The entries below should appear again in your reply, word for word.

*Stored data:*
·····

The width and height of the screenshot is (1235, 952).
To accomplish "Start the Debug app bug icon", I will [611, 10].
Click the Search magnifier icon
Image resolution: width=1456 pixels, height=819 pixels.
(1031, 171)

·····

*RESULT FOR THIS EXERCISE:*
The width and height of the screenshot is (1235, 952).
To accomplish "Start the Debug app bug icon", I will [611, 10].
Click the Search magnifier icon
Image resolution: width=1456 pixels, height=819 pixels.
(1031, 171)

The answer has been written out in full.